[Page text]
========

Why do you want to be infatuated with someone? You can't go through life as an adult, infatuated - infatuation is intense but immature and short lived. You love some good things about him, this is what will make you feel secure and happy in the long term, this feeling is better than your emotions being all over the place when you're "in love". I was going to suggest you take a break so you can get some space and perspective so you can see how much value he adds to your life. I made this mistake a few years ago, I wish I had given him a chance. At least you're trying - I closed it down before it began. Don't make the same mistake as me, looking for some excitement and to really like the man. You do think clearly when you're not the one head over heels, you will make good sensible decisions instead of acting on your emotions and against your best interests.
This is precisely why I'm staying in this relationship. If you read my update, I actually had a terrible experience with my past boyfriend (now ex). I ended up falling in love with the wrong man, only to then discover we had little to nothing in common and it was a toxic relationship in the end, where my parents hated him. Unlike my ex, my parents like my current boyfriend.
I'm beginning to think falling in love is overrated.

========

Stored data entries
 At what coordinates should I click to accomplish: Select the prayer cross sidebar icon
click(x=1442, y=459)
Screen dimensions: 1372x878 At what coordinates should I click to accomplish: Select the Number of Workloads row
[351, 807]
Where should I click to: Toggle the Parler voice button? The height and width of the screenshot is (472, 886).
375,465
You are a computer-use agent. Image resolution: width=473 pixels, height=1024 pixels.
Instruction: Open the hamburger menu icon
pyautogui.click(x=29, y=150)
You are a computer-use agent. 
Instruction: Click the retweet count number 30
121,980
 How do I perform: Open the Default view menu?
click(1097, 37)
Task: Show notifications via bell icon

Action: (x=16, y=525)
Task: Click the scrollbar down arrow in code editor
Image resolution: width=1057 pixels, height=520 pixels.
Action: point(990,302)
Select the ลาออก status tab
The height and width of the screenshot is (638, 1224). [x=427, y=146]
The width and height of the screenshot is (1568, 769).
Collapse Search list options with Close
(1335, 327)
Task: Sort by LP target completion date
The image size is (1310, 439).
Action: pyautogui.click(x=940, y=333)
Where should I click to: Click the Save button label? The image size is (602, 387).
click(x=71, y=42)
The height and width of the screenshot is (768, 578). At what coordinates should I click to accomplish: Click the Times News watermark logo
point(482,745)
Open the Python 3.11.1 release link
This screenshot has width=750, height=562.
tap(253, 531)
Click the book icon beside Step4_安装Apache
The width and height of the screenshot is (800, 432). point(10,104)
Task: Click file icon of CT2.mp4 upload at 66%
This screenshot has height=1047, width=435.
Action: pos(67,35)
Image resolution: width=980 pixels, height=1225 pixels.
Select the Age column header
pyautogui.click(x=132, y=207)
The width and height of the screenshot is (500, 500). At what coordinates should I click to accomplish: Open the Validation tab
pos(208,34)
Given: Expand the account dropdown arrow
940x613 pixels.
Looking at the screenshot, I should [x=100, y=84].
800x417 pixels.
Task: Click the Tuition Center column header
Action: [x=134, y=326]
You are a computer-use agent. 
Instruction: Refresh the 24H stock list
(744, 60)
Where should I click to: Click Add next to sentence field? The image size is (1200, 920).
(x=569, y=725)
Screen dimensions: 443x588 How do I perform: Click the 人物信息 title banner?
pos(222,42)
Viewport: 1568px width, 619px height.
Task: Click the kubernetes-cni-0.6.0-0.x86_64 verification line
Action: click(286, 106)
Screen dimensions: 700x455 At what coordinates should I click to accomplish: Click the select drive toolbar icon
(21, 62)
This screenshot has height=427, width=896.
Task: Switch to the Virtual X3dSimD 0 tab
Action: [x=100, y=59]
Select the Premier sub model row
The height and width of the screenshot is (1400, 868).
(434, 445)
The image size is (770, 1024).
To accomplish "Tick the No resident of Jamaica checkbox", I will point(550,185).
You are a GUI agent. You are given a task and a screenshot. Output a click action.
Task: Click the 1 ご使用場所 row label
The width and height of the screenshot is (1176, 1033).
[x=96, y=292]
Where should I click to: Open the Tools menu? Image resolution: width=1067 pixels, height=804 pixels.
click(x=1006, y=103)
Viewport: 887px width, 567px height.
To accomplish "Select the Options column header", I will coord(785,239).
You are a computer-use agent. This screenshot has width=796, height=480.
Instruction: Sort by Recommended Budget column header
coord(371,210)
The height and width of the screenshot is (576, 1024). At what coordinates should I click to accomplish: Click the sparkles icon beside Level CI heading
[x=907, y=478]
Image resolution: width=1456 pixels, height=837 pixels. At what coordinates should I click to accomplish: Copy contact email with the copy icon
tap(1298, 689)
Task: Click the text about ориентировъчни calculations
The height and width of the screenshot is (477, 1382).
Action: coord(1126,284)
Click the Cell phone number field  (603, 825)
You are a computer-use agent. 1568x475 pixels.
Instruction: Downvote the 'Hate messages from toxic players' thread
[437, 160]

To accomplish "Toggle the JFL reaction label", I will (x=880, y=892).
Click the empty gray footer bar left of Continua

========

[Directions]
A – Condense the page text about infatuation and lasting love by turning the paragraph that begins "This is precisely why I'm staying" into a short bulleted list that keeps its main facts.
B – Carry on the exchange about infatuation and lasting love with a few more sentences, picking up right after its final line.

[Replies]
A –
- The writer is staying in the current relationship for this very reason.
- A past boyfriend, now an ex, was a terrible experience.
- The writer fell in love with the wrong man, then found they had little to nothing in common, and the relationship became toxic.
- The writer's parents hated the ex but like the current boyfriend.

B –
Despite what I said, if you're not in love with him a year in, will you ever? Do you want to live a life where you don't love them back? He deserves to be with someone who will love him back. You're young, don't settle for someone you don't really want to be with. Don't give up hope - there are plenty of decent men out there who you can love. Your relationship sounds one sided, more of a friendship from your side. Personally, if I was your age, I would speak to him, say you would like some time to think, a bit of space and speak to others (not that the grass is always green on the other side) who have similar interests, you might find someone who makes you feel like that. I feel bad for your boyfriend but I wouldn't waste time either if you're really not sure.
Maybe - I wouldn't stop looking for it though. You will need to take some risks though. It all depends on how much importance you put on it. It sounds like you do want to fall in love, if so... I wouldn't waste any more time on this. You both need to move on to find someone where the feeling is mutual.
Yes. And in other news water is wet.